Are CIOs seen as obstacles to innovation? In a nice interview with Gary Hamel, Allan Alter at CIO Insight writes:
The efficiency-focused management model has run its course, says strategist Gary Hamel. To see the future of management, look to the Internet, open source, free markets and democratic institutions.
It’s a good article. Some other interesting snippets:
Has management as we know it reached the end of the road? Strategy expert Gary Hamel thinks so. Yes, traditional management approaches have led us to achieve great things. “If you have a couple of cars in the garage, a television in every room and a digital device in every pocket, you can thank the inventors of modern management,” he writes in his upcoming book The Future of Management (Harvard Business School Press, October 2007; $26.95). But our century-old emphasis on planning, organizing and controlling won’t help companies solve their 21st century problems. In an era marked by global competition and commoditization, adaptability, speed and creativity are essential for survival, says Hamel, whose previous books, “Leading the Revolution” and “Competing for the Future” (with C.K. Prahalad), earned him a reputation as one of the great strategic thinkers of our time. “The old management model is simply not good enough.”

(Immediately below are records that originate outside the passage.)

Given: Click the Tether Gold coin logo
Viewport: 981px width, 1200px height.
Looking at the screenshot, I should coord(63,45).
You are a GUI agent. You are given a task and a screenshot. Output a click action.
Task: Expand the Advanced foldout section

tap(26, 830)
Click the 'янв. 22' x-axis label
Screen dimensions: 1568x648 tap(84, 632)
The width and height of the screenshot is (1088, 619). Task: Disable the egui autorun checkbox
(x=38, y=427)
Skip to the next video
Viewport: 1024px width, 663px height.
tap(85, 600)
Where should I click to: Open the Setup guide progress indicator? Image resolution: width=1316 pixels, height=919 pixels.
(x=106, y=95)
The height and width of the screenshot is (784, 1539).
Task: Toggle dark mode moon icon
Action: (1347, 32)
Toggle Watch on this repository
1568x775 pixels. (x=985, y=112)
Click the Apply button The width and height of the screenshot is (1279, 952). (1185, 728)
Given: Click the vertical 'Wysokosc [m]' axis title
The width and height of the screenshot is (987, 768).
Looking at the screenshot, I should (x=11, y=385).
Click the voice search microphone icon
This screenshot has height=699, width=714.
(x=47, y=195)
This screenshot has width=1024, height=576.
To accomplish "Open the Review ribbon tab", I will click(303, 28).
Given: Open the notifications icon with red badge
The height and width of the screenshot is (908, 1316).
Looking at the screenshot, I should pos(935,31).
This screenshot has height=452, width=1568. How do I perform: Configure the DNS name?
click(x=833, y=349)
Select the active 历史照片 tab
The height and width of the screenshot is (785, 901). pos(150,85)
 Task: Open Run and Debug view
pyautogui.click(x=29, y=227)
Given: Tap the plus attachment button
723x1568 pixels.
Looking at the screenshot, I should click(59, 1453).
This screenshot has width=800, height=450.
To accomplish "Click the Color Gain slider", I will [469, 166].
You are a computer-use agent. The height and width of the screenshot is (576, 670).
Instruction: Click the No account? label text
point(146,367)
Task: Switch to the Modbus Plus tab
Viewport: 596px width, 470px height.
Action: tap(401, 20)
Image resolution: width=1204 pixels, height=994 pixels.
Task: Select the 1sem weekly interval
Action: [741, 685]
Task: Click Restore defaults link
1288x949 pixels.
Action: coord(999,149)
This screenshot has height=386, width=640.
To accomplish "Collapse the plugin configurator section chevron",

The future management model is taking shape, but some aspects are already evident, Hamel told CIO Insight executive editor Allan Alter. Companies will finally begin to be as open and democratic inside their doors as societies are outside those doors. Go/no-go decisions on projects and investments now made by a handful of executives will be made collectively by hundreds of employees.
Talent will matter far more than titles. And one of the most important catalysts and models for 21st century management will be the Internet.
If you’re a manager today, especially an IT manager, it’s a good article to check out.